◆ TASK INSTRUCTIONS
Locate every line below that contains the word "Fitzwilliam" and copy it.

◆ RECORDS PROVIDED
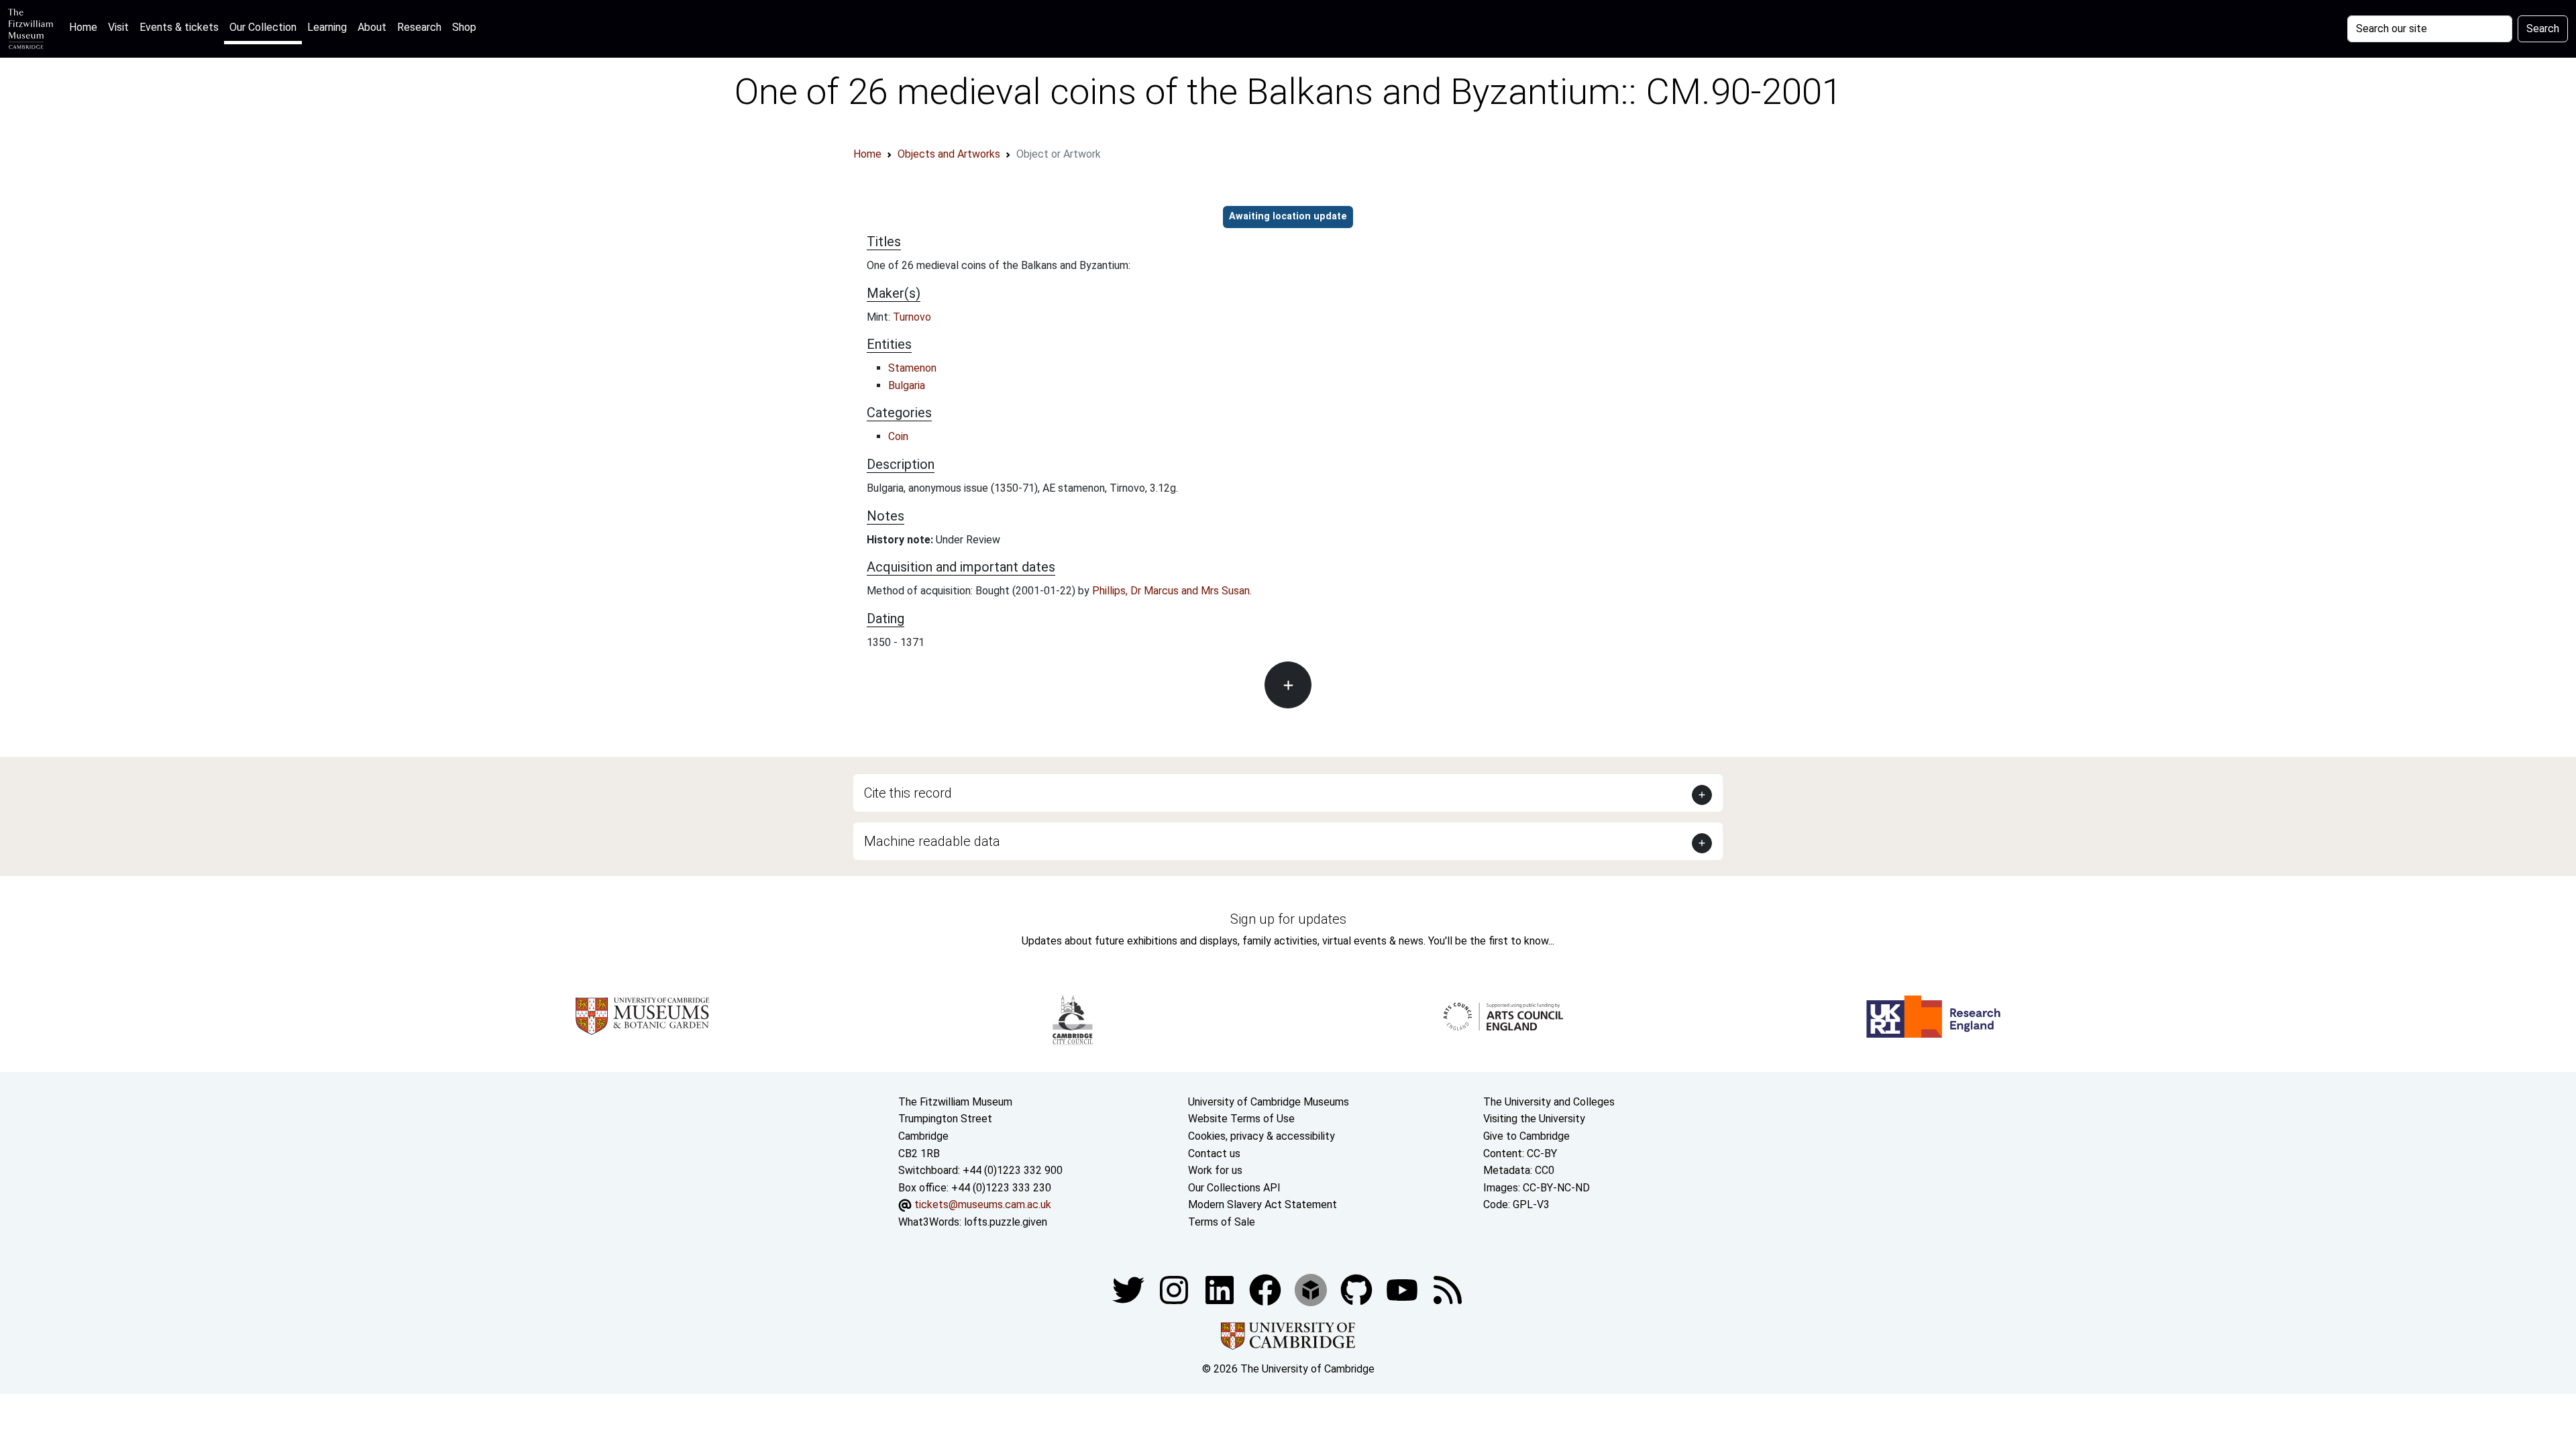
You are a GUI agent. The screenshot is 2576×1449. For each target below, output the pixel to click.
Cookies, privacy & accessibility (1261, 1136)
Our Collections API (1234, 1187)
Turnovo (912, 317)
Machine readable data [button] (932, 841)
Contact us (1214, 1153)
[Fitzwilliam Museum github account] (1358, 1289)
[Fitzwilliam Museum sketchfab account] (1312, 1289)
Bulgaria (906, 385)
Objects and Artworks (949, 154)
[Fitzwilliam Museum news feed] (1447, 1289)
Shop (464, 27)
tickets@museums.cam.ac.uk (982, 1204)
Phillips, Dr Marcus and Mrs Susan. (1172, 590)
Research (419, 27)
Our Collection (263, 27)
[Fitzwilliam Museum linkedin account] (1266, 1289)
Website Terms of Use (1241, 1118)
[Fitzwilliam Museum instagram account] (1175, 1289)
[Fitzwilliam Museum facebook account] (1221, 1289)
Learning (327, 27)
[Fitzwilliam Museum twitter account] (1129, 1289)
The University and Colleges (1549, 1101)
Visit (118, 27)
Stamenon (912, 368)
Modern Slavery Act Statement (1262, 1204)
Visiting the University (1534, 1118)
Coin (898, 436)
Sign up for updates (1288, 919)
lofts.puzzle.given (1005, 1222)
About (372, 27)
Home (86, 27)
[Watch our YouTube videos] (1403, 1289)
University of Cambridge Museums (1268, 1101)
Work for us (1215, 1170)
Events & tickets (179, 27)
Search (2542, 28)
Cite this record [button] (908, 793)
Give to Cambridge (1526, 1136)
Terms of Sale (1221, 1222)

◆ RESPONSE TO THIS EXERCISE
[Fitzwilliam Museum github account] (1358, 1289)
[Fitzwilliam Museum sketchfab account] (1312, 1289)
[Fitzwilliam Museum news feed] (1447, 1289)
[Fitzwilliam Museum linkedin account] (1266, 1289)
[Fitzwilliam Museum instagram account] (1175, 1289)
[Fitzwilliam Museum facebook account] (1221, 1289)
[Fitzwilliam Museum twitter account] (1129, 1289)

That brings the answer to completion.